Sicurezza, ddl 125: in Consiglio regionale discussione generale con accuse reciproche

11.03.2021 – 09.15 – Due visioni molto diverse della polizia locale sono emerse oggi nel corso della discussione generale sul disegno di legge 125 all’esame del Consiglio regionale.
I consiglieri di Opposizione intervenuti nel dibattito sono convinti che gli agenti debbano continuare a essere l’ideale interfaccia tra il Comune e i cittadini, sul modello dei vecchi vigili urbani, mentre l’assessore Pierpaolo Roberti e i rappresentanti della Maggioranza puntano su un nuovo concetto di sicurezza integrata, della quale dovranno far parte anche i volontari e le associazioni civiche che si impegnano nel monitoraggio del territorio.
Intervenendo per primo, Walter Zalukar (Gruppo Misto) ha manifestato perplessità sull’opportunità della nuova norma: “Non ci vedo nulla che mi faccia sentire più sicuro, mi sembra fumo negli occhi dei cittadini. Vanno bene più telecamere, ma poi chi le controlla? E stiamo attenti ad affidare troppi compiti ai volontari della sicurezza”.

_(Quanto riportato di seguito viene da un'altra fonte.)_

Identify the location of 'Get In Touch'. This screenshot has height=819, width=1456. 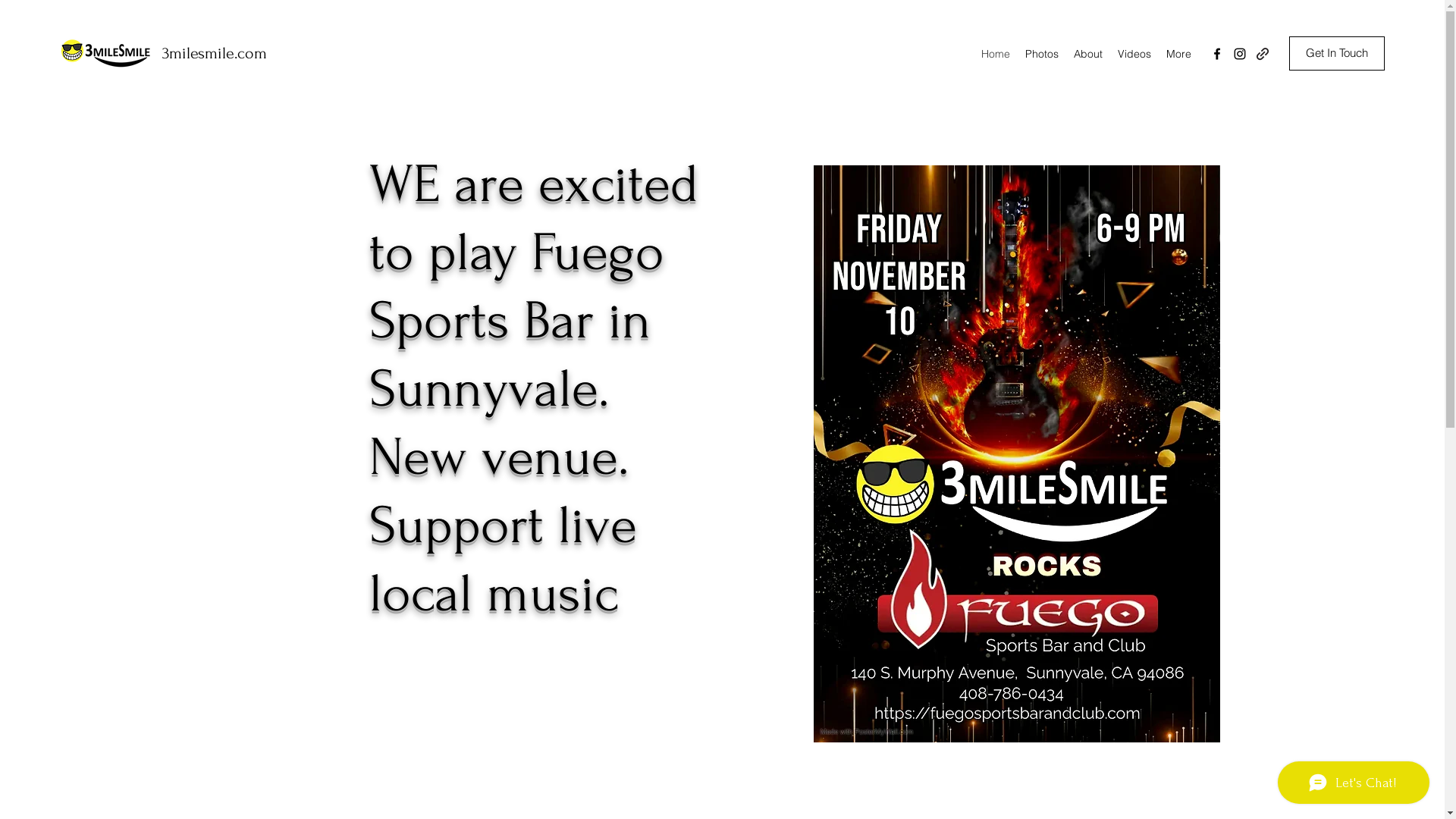
(1336, 52).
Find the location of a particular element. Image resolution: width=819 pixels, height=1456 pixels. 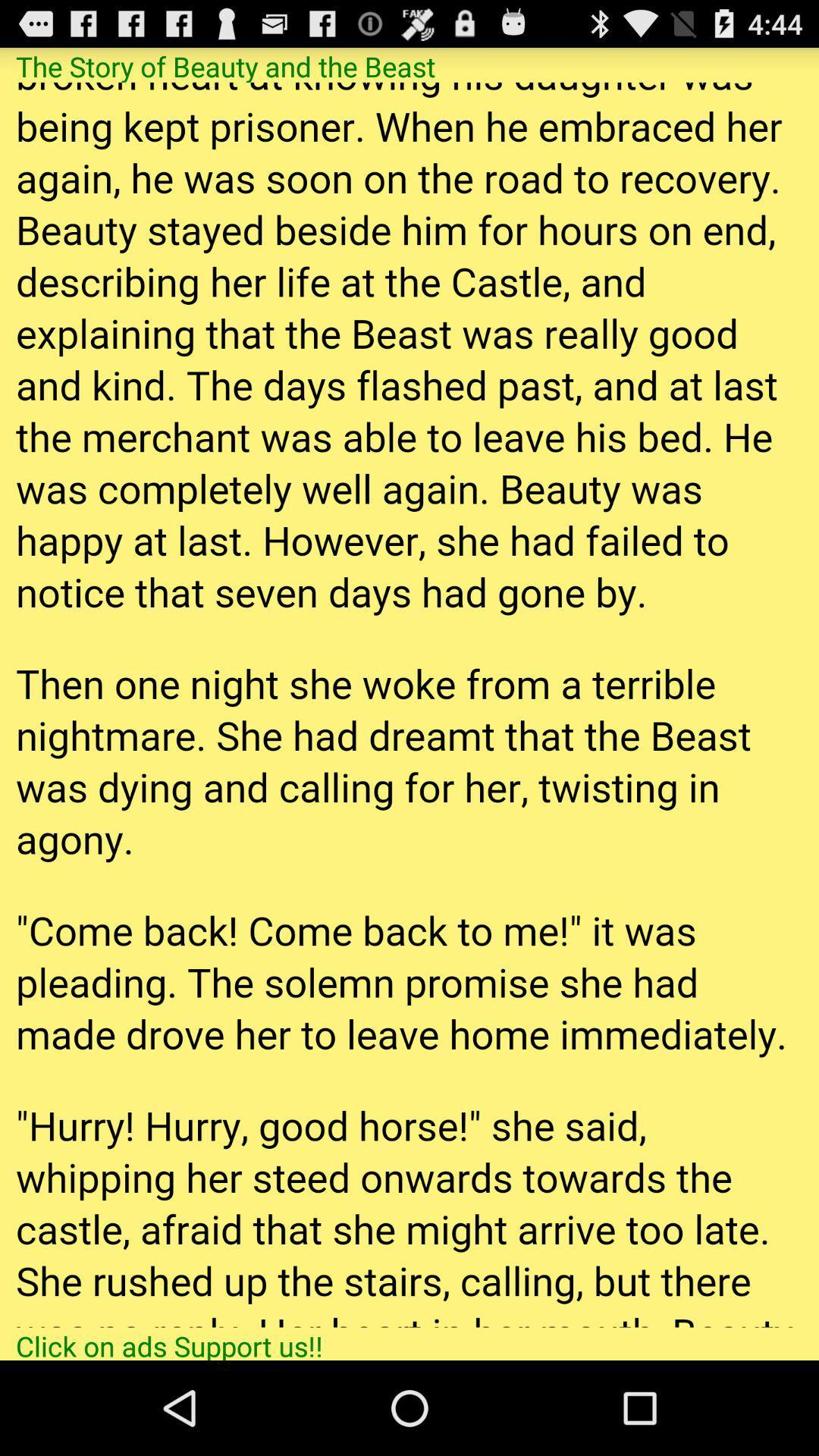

Enzo Marsilio (Pd) è convinto invece che la nuova legge possa causare tensioni nei paesi di montagna, dove “non ci sono problemi di sicurezza, e l’agente di polizia locale è importante come il parroco. Non servono i volontari della sicurezza, anzi in questo modo rischiamo di legittimare quelle due-tre persone che in ogni paese “rompono le scatole” con continue denunce”.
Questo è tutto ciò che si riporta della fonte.